---------- Excerpted data
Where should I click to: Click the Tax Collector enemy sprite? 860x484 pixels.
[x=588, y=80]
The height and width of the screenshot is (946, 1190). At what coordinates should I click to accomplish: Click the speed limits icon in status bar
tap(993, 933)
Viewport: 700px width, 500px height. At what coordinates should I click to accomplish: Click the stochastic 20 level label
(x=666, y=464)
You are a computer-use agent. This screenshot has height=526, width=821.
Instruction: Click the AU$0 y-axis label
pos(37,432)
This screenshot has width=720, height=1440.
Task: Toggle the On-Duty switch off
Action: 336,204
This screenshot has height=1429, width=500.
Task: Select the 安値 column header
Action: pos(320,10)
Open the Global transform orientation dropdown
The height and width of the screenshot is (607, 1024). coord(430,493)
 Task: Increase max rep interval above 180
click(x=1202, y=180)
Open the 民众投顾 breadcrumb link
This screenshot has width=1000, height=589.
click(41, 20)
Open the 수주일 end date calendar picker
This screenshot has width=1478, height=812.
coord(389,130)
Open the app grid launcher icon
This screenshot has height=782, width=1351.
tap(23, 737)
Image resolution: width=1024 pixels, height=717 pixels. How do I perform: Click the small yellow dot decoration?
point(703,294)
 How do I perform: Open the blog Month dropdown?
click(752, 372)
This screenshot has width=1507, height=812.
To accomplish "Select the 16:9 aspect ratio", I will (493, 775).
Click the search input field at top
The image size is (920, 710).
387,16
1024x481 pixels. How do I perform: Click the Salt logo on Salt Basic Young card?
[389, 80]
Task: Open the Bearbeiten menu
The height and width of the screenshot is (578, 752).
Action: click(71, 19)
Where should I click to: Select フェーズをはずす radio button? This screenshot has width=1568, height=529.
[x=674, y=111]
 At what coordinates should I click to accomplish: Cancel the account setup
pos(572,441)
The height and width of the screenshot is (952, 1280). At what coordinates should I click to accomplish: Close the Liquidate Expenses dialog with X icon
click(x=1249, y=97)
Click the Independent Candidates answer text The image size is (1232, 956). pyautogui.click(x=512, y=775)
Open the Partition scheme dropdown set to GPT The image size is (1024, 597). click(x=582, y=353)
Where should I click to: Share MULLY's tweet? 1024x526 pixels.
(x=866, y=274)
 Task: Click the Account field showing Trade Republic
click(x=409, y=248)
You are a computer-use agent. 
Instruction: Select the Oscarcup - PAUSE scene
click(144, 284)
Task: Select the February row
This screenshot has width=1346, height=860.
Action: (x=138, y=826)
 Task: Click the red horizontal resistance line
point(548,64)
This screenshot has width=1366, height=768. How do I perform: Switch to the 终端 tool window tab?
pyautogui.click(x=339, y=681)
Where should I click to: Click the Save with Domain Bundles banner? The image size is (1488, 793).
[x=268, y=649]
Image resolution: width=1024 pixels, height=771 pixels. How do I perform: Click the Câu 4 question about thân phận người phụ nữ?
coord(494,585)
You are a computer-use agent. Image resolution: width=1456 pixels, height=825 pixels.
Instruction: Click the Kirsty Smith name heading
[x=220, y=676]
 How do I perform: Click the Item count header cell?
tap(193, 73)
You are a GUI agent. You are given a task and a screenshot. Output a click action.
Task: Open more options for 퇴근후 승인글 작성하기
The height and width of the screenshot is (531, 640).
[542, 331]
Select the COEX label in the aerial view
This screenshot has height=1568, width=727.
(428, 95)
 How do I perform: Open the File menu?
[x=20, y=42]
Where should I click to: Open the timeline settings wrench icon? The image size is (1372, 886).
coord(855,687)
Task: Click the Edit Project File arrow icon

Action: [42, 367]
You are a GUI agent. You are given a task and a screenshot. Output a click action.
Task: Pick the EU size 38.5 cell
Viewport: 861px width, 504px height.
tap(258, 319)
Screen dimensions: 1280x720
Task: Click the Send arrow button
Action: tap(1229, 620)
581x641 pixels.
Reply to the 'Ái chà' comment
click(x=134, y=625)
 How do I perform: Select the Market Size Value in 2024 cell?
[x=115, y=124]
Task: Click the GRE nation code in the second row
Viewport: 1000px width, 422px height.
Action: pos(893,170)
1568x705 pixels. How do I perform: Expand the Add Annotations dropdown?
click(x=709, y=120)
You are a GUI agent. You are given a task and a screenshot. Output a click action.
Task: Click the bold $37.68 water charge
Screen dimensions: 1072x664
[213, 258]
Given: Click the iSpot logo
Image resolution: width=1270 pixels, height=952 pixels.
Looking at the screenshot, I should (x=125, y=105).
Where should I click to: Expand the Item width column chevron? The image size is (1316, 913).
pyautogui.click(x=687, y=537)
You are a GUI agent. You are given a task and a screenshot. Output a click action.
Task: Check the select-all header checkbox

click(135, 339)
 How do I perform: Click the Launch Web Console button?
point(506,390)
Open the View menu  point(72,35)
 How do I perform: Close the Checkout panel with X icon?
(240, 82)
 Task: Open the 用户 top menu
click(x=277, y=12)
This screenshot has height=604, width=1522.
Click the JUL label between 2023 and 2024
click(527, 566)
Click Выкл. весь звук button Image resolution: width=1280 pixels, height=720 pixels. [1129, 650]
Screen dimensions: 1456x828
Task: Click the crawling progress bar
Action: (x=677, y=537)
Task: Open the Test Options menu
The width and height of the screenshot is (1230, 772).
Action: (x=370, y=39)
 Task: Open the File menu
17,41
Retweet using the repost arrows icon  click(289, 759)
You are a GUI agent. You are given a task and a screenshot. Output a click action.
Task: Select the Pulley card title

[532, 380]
--------------------
- **Assignment**:
Write out the whole listing again, exactly as it stands.

- **Output of the exercise**:
Where should I click to: Click the Tax Collector enemy sprite? 860x484 pixels.
[x=588, y=80]
The height and width of the screenshot is (946, 1190). At what coordinates should I click to accomplish: Click the speed limits icon in status bar
tap(993, 933)
Viewport: 700px width, 500px height. At what coordinates should I click to accomplish: Click the stochastic 20 level label
(x=666, y=464)
You are a computer-use agent. This screenshot has height=526, width=821.
Instruction: Click the AU$0 y-axis label
pos(37,432)
This screenshot has width=720, height=1440.
Task: Toggle the On-Duty switch off
Action: 336,204
This screenshot has height=1429, width=500.
Task: Select the 安値 column header
Action: pos(320,10)
Open the Global transform orientation dropdown
The height and width of the screenshot is (607, 1024). coord(430,493)
 Task: Increase max rep interval above 180
click(x=1202, y=180)
Open the 民众投顾 breadcrumb link
This screenshot has width=1000, height=589.
click(41, 20)
Open the 수주일 end date calendar picker
This screenshot has width=1478, height=812.
coord(389,130)
Open the app grid launcher icon
This screenshot has height=782, width=1351.
tap(23, 737)
Image resolution: width=1024 pixels, height=717 pixels. How do I perform: Click the small yellow dot decoration?
point(703,294)
 How do I perform: Open the blog Month dropdown?
click(752, 372)
This screenshot has width=1507, height=812.
To accomplish "Select the 16:9 aspect ratio", I will (493, 775).
Click the search input field at top
The image size is (920, 710).
387,16
1024x481 pixels. How do I perform: Click the Salt logo on Salt Basic Young card?
[389, 80]
Task: Open the Bearbeiten menu
The height and width of the screenshot is (578, 752).
Action: click(71, 19)
Where should I click to: Select フェーズをはずす radio button? This screenshot has width=1568, height=529.
[x=674, y=111]
 At what coordinates should I click to accomplish: Cancel the account setup
pos(572,441)
The height and width of the screenshot is (952, 1280). At what coordinates should I click to accomplish: Close the Liquidate Expenses dialog with X icon
click(x=1249, y=97)
Click the Independent Candidates answer text The image size is (1232, 956). pyautogui.click(x=512, y=775)
Open the Partition scheme dropdown set to GPT The image size is (1024, 597). click(x=582, y=353)
Where should I click to: Share MULLY's tweet? 1024x526 pixels.
(x=866, y=274)
 Task: Click the Account field showing Trade Republic
click(x=409, y=248)
You are a computer-use agent. 
Instruction: Select the Oscarcup - PAUSE scene
click(144, 284)
Task: Select the February row
This screenshot has width=1346, height=860.
Action: (x=138, y=826)
 Task: Click the red horizontal resistance line
point(548,64)
This screenshot has width=1366, height=768. How do I perform: Switch to the 终端 tool window tab?
pyautogui.click(x=339, y=681)
Where should I click to: Click the Save with Domain Bundles banner? The image size is (1488, 793).
[x=268, y=649]
Image resolution: width=1024 pixels, height=771 pixels. How do I perform: Click the Câu 4 question about thân phận người phụ nữ?
coord(494,585)
You are a computer-use agent. Image resolution: width=1456 pixels, height=825 pixels.
Instruction: Click the Kirsty Smith name heading
[x=220, y=676]
 How do I perform: Click the Item count header cell?
tap(193, 73)
You are a GUI agent. You are given a task and a screenshot. Output a click action.
Task: Open more options for 퇴근후 승인글 작성하기
The height and width of the screenshot is (531, 640).
[542, 331]
Select the COEX label in the aerial view
This screenshot has height=1568, width=727.
(428, 95)
 How do I perform: Open the File menu?
[x=20, y=42]
Where should I click to: Open the timeline settings wrench icon? The image size is (1372, 886).
coord(855,687)
Task: Click the Edit Project File arrow icon

Action: [42, 367]
You are a GUI agent. You are given a task and a screenshot. Output a click action.
Task: Pick the EU size 38.5 cell
Viewport: 861px width, 504px height.
tap(258, 319)
Screen dimensions: 1280x720
Task: Click the Send arrow button
Action: tap(1229, 620)
581x641 pixels.
Reply to the 'Ái chà' comment
click(x=134, y=625)
 How do I perform: Select the Market Size Value in 2024 cell?
[x=115, y=124]
Task: Click the GRE nation code in the second row
Viewport: 1000px width, 422px height.
Action: pos(893,170)
1568x705 pixels. How do I perform: Expand the Add Annotations dropdown?
click(x=709, y=120)
You are a GUI agent. You are given a task and a screenshot. Output a click action.
Task: Click the bold $37.68 water charge
Screen dimensions: 1072x664
[213, 258]
Given: Click the iSpot logo
Image resolution: width=1270 pixels, height=952 pixels.
Looking at the screenshot, I should (x=125, y=105).
Where should I click to: Expand the Item width column chevron? The image size is (1316, 913).
pyautogui.click(x=687, y=537)
You are a GUI agent. You are given a task and a screenshot. Output a click action.
Task: Check the select-all header checkbox

click(135, 339)
 How do I perform: Click the Launch Web Console button?
point(506,390)
Open the View menu  point(72,35)
 How do I perform: Close the Checkout panel with X icon?
(240, 82)
 Task: Open the 用户 top menu
click(x=277, y=12)
This screenshot has height=604, width=1522.
Click the JUL label between 2023 and 2024
click(527, 566)
Click Выкл. весь звук button Image resolution: width=1280 pixels, height=720 pixels. [1129, 650]
Screen dimensions: 1456x828
Task: Click the crawling progress bar
Action: (x=677, y=537)
Task: Open the Test Options menu
The width and height of the screenshot is (1230, 772).
Action: (x=370, y=39)
 Task: Open the File menu
17,41
Retweet using the repost arrows icon  click(289, 759)
You are a GUI agent. You are given a task and a screenshot. Output a click action.
Task: Select the Pulley card title

[532, 380]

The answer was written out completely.